A uva 'Black Star' surgiu em 2006, a partir de uma mutação somática natural, em um parreiral comercial de uva 'Brasil' (Vitis vinifera L.), no Sítio Esperança, localizado no município de Marialva-PR (23º27'49,86"S, 51º47'18,74" oeste, elevação de 614 m). O nome da cultivar foi escolhido em homenagem à Sra. Estela Napoli Feltrin, esposa do proprietário, Sr. Orlando Feltrin. As características principais que distinguem as bagas da uva 'Black Star' da cv. Brasil são o seu formato elipsoide alongado e sua coloração vermelho-escura, tendendo ao preto mais intenso durante a maturação plena.

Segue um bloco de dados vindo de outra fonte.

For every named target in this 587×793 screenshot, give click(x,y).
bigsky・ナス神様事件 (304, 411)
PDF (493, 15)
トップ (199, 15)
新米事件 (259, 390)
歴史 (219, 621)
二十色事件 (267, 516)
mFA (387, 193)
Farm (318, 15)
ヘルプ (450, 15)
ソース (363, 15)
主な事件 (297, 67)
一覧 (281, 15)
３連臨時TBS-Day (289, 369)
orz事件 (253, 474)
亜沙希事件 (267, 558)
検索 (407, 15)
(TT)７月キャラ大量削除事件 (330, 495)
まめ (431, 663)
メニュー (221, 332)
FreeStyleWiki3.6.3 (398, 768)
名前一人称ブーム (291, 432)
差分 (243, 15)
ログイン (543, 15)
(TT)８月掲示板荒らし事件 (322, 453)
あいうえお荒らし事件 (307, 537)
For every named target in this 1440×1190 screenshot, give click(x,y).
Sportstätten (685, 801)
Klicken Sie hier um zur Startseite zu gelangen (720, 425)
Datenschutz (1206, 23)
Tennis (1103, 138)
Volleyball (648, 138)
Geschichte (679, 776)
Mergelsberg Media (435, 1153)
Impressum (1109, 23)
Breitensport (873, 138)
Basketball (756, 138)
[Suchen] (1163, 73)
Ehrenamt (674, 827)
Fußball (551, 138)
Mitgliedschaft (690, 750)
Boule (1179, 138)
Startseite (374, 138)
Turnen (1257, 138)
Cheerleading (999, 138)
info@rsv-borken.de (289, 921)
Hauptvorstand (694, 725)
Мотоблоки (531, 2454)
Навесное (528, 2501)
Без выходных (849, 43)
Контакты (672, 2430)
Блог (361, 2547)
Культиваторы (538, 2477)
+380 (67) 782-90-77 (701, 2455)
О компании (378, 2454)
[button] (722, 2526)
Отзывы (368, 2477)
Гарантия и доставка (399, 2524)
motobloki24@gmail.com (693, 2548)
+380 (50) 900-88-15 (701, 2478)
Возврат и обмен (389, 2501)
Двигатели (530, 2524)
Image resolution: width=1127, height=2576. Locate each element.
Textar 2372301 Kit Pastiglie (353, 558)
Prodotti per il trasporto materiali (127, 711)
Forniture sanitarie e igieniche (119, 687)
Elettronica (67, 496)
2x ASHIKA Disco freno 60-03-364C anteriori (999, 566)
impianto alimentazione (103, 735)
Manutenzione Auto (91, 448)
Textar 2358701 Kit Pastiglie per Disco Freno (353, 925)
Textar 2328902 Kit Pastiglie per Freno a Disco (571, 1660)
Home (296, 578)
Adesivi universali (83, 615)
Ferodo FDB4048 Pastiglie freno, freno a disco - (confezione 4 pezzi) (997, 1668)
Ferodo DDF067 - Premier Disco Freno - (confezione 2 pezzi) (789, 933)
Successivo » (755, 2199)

A mutação foi constatada pelo Sr. Sérgio Pires de Lima, técnico responsável pelo parreiral. Em julho de 2007, o material propagativo foi coletado e, posteriormente, enxertado na mesma propriedade sobre o porta-enxerto IAC 766 'Campinas'. As videiras foram conduzidas no sistema latada, em espaçamento de 3,0 m entre linhas e 4,0 m entre plantas, deixando-se aproximadamente 40 varas por planta.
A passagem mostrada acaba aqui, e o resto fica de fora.